### THE PROBLEM
Write out nothing but the lines from the one containing "The width and" through the last line below, both included, and without the pictures.
··· TASK INPUT ···
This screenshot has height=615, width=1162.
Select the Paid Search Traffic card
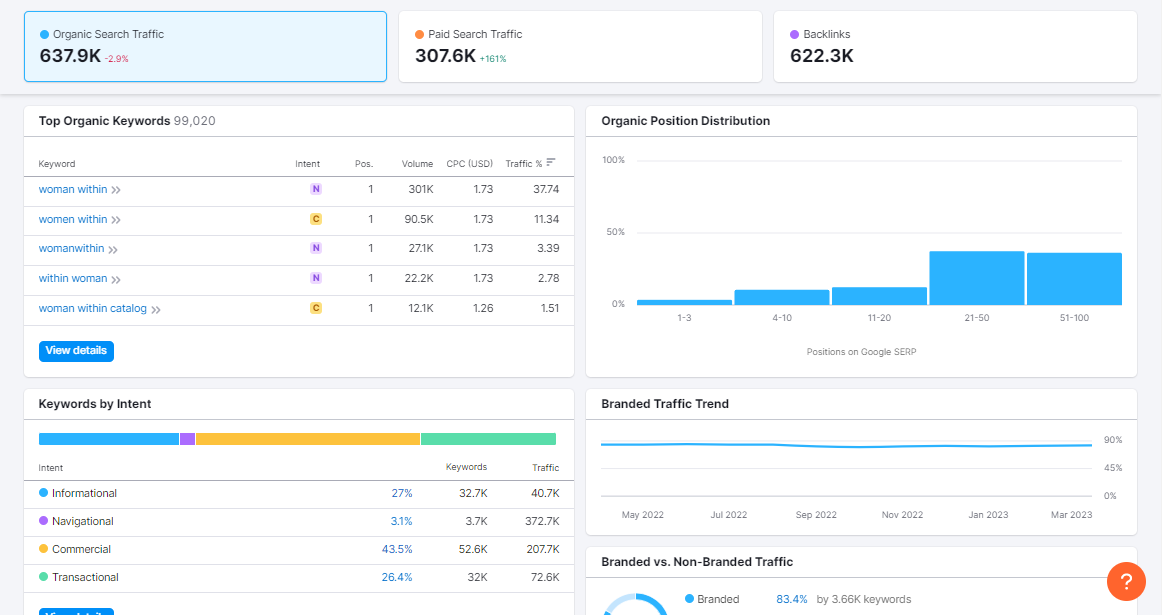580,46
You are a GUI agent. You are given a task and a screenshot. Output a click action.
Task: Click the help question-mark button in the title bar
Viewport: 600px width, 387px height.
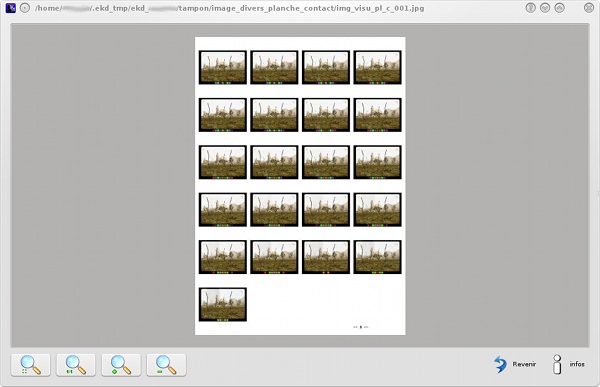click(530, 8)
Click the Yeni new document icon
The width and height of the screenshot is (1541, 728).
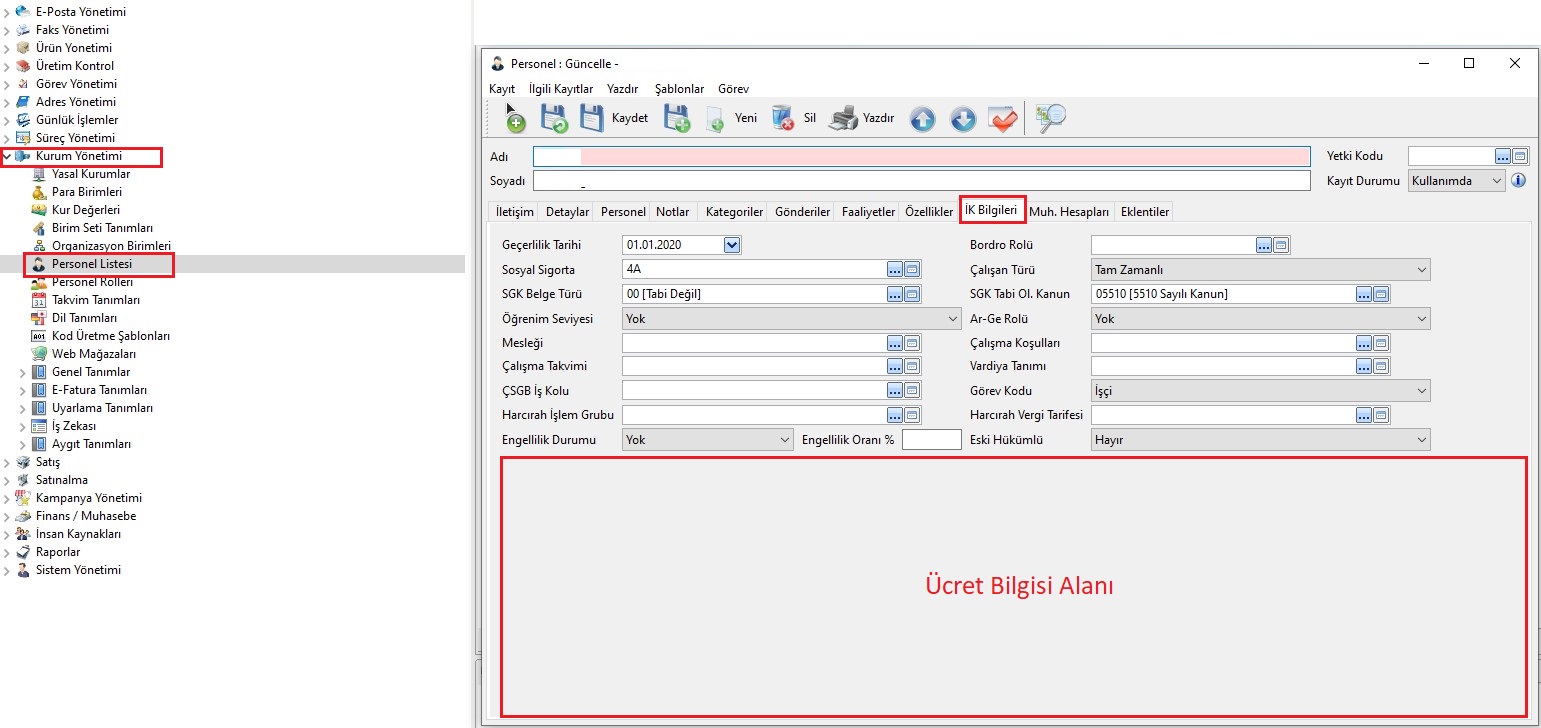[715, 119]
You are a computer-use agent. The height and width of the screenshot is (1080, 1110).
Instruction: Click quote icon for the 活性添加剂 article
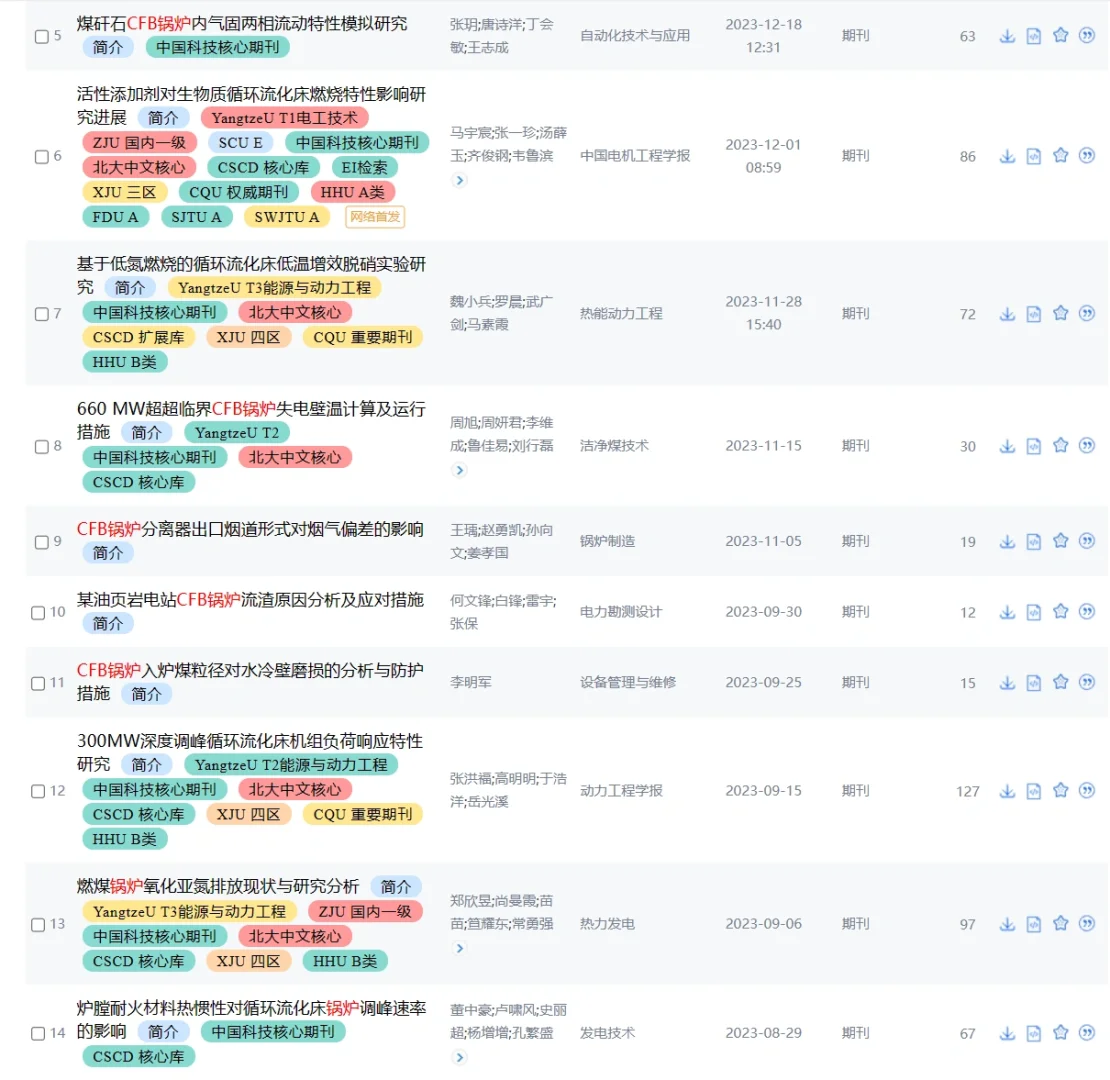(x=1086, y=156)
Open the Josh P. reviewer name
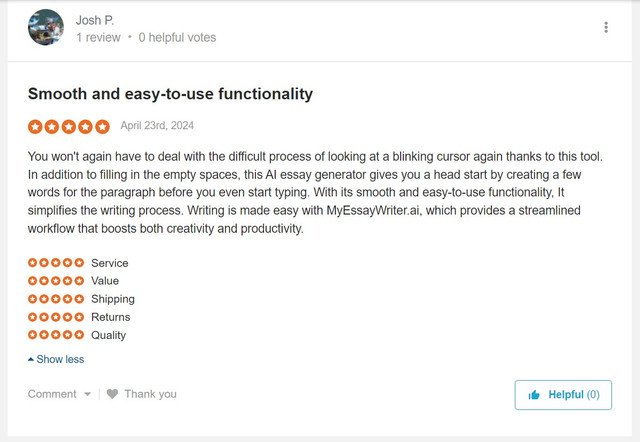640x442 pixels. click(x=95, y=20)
···
### WRITTEN ANSWER
The width and height of the screenshot is (1541, 728).
[715, 119]
You are a computer-use agent. The height and width of the screenshot is (1080, 1110).
Instruction: Click quote icon for the 活性添加剂 article
(x=1086, y=156)
Open the Josh P. reviewer name
640x442 pixels. click(x=95, y=20)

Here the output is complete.